After severe setbacks in the 2008-2009 financial and industrial contraction, North American natural gas trade has settled into a new pattern of stable-to-growing volumes with northbound flows from the United States into Canada on the rise, the U.S. Department of Energy said.

Canadian pipeline deliveries to the United States were 1.65 Tcf in the first half of 2011, according to records kept by the department’s Office of Natural Gas Regulatory Activities, which grants import and export permits then tracks their results.

Depending on who does the counting, southbound volume was either up or down marginally. The U.S. scorecard shows 1.6% shrinkage of imports from 1.68 Tcf in the first half of 2010. Canada’s National Energy Board (NEB), using slightly different reporting, registered the change as a 4% increase in pipeline exports to 1.66 Tcf in the first half of 2011 from 1.6 Tcf from the same period last year.

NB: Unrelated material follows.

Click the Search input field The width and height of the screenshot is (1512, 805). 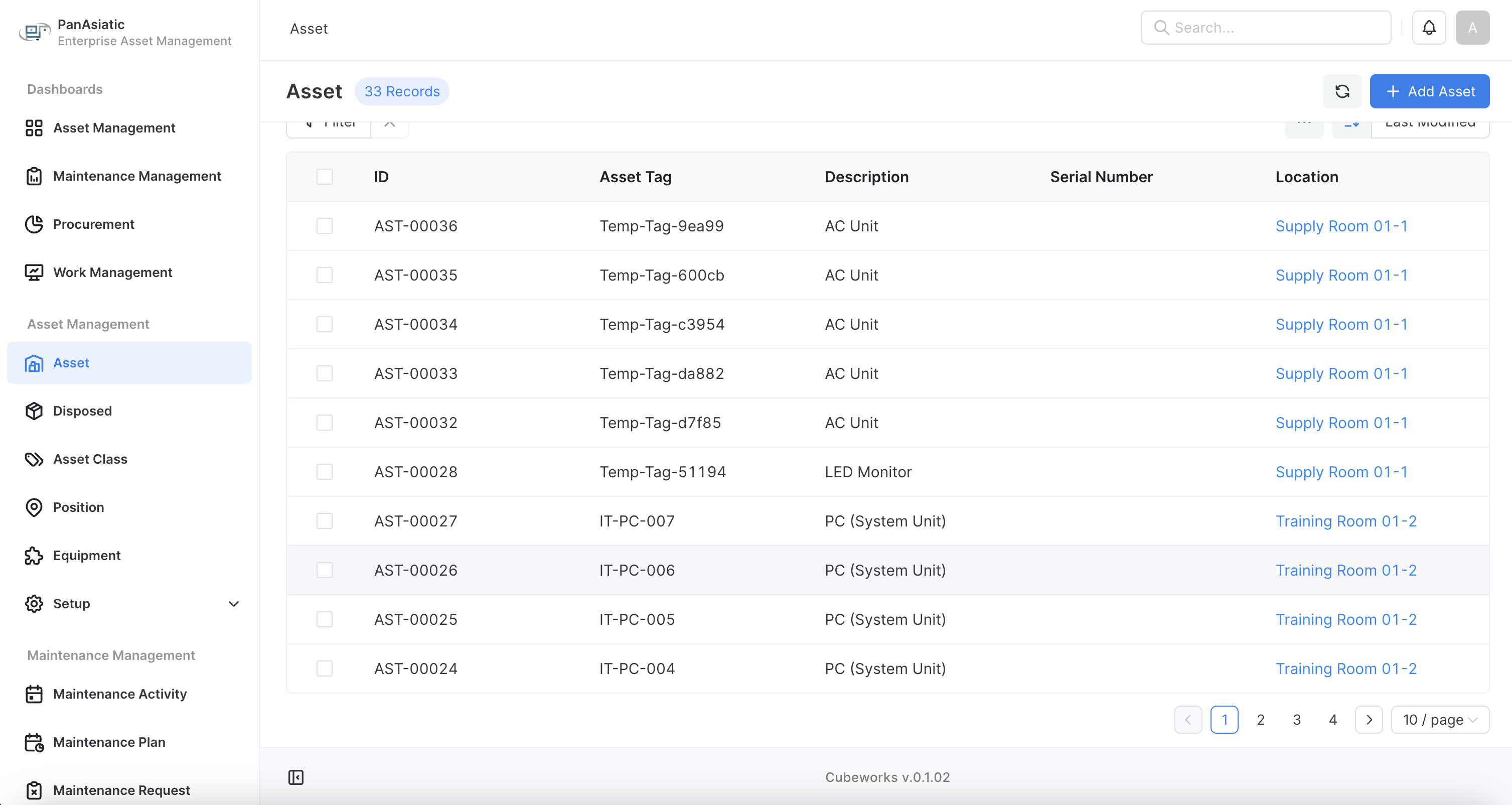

Either way, the performance is an improvement on severe shrinkage suffered by the gas trade during the 2008-2009 global economic contraction. Canadian pipeline deliveries into the United States shrank by 14% from their all-time peak annual volume of 3.8 Tcf in 2007 to 3.27 Tcf during 2010.

The view was radically brighter on the U.S. side of the international boundary. Over the recession period U.S. gas merchants succeeded at establishing a growth trend in exports to Canada, reversing the pattern of the previous two decades. U.S. pipeline exports to Canada jumped 36% to 493 Bcf in the first half of 2011 from 362 Bcf in the same period last year, the U.S. Energy Department’s record shows.

The U.S. gains in 2011 are building on a sustained trend. The NEB trade records book a 71% increase by annual pipeline imports into Canada from the U.S. to 800 Bcf in 2010 from 467 Bcf in 2007.

From the Canadian perspective the change in the trade looks much bigger when the yardstick takes into account the flows in both directions across the border. Annual net exports of Canadian gas to the United States during the economic crisis shrank by 26%, down to 2.47 Tcf, or an average of 7.6 Bcf/d, in 2010 from 3.34 Tcf, or an average of 9.1 Bcf/d, in 2007.

Canadian industry analysts attribute the pattern change to numerous factors, which they do not expect to go away any time soon.

Some pipeline deliveries into the United States are being re-exported back into Canada. Production capacity continues to run down in aging Alberta gas fields, where the natural geological trend is aggravated by a switch in drilling targets to oil while poor prices limit gas activity.

Domestic industrial gas consumption is on the rise in Canada, led by growth of Alberta oilsands projects, which increasingly use steam injection for in-situ, underground extraction of bitumen from deposits too deep for mining.

And central Canadian buyers, from gas distributors to petrochemical plants, are developing a taste for new shale supplies from the eastern United States, which are much closer to them than their traditional Alberta mainstays.

TransCanada Corp. and Union Gas are advancing pipeline, storage and trading hub projects that cater to imports of U.S.-sourced production. The Ontario Energy Board has encouraged the trading pattern in the name of diversifying supplies and encouraging market competition.

Effects of the new pattern of more bidirectional gas traffic have emerged as a major issue in a complex pipeline rate case developing before the NEB on a proposed overhaul of finances and tolls for TransCanada’s Mainline from Alberta to Ontario, Quebec and export connections to the U.S. Midwest and Northeast.

Prices in the international gas trade continue to register the sales competition fostered by abundant supplies, according to the U.S. Energy Department’s records. Canadian exports to the United States fetched an average of only US$4.26/MMBtu at the border in the first half of 2011, down 11% from US$4.79 for the same period of 2010.

The average price received by U.S. exports into Canada dropped by 10% to US$4.60/MMBtu in the first half of 2011 from US$5.11 in the first six months of 2010.